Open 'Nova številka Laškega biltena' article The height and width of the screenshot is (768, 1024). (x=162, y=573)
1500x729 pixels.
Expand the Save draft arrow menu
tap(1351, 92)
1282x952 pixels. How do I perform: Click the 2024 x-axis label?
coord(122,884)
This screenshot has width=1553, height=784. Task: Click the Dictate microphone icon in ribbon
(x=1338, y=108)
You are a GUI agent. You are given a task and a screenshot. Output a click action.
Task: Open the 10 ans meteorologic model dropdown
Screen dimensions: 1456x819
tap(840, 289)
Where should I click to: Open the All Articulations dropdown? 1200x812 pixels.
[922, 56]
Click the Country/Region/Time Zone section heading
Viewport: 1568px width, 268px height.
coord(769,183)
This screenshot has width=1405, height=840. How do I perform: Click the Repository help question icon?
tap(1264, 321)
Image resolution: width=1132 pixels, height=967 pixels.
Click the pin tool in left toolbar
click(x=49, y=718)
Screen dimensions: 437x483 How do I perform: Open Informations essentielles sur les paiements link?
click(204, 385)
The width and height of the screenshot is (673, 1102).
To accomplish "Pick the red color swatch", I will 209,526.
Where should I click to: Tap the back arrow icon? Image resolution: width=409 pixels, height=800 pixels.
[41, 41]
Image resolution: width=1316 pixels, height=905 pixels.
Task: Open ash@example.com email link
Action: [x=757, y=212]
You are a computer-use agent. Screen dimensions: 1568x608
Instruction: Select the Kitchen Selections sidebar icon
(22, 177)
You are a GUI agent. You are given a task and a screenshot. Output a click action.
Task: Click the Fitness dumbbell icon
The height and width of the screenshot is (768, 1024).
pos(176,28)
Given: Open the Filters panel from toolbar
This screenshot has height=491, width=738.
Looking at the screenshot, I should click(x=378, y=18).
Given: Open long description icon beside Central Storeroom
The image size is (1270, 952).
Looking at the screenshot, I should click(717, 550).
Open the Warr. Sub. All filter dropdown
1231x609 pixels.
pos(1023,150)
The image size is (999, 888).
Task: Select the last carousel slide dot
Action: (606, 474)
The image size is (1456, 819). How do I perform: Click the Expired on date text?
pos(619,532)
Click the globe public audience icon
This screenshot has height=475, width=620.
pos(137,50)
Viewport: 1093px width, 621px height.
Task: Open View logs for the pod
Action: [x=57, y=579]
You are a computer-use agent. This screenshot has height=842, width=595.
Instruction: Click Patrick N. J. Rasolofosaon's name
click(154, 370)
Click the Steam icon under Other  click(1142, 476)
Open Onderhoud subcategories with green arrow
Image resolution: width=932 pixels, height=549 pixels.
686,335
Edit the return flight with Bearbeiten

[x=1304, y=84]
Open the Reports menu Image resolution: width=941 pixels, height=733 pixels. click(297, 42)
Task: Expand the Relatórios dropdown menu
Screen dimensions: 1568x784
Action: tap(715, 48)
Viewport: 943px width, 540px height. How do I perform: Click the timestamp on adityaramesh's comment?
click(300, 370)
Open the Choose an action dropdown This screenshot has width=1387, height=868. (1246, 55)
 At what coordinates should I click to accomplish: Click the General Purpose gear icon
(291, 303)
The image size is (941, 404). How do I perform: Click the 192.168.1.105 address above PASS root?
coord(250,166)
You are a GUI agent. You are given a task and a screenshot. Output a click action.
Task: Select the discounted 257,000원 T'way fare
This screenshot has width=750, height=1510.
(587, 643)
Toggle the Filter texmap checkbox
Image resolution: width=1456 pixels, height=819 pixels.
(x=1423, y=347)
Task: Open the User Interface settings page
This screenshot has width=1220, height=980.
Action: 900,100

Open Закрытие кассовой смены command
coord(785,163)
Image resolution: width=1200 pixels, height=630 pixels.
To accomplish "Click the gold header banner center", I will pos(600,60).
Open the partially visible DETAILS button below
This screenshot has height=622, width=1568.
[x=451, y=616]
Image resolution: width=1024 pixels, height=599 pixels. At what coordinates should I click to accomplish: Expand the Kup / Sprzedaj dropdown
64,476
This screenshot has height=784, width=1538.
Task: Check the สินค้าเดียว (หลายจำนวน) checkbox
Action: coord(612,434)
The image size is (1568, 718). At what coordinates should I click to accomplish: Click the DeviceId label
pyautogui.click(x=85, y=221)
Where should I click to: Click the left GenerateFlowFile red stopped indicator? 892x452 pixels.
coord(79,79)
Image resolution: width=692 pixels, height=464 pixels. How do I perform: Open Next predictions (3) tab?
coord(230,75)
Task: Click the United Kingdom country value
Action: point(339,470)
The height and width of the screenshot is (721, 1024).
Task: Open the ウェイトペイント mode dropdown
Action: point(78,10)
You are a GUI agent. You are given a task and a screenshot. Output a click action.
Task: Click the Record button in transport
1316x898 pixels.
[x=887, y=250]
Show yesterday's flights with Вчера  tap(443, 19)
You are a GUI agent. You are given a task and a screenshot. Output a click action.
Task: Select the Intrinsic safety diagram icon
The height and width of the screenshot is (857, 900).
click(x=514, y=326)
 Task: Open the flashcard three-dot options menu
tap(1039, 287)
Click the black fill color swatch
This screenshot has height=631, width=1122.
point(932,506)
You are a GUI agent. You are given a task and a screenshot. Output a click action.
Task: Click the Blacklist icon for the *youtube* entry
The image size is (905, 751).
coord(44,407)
########################################
Short task
Please reproduce the lines word for word, from the line with "Show yesterday's flights" through the last line of the records, both included.

Exercise solution
Show yesterday's flights with Вчера  tap(443, 19)
You are a GUI agent. You are given a task and a screenshot. Output a click action.
Task: Select the Intrinsic safety diagram icon
The height and width of the screenshot is (857, 900).
click(x=514, y=326)
 Task: Open the flashcard three-dot options menu
tap(1039, 287)
Click the black fill color swatch
This screenshot has height=631, width=1122.
point(932,506)
You are a GUI agent. You are given a task and a screenshot. Output a click action.
Task: Click the Blacklist icon for the *youtube* entry
The image size is (905, 751).
coord(44,407)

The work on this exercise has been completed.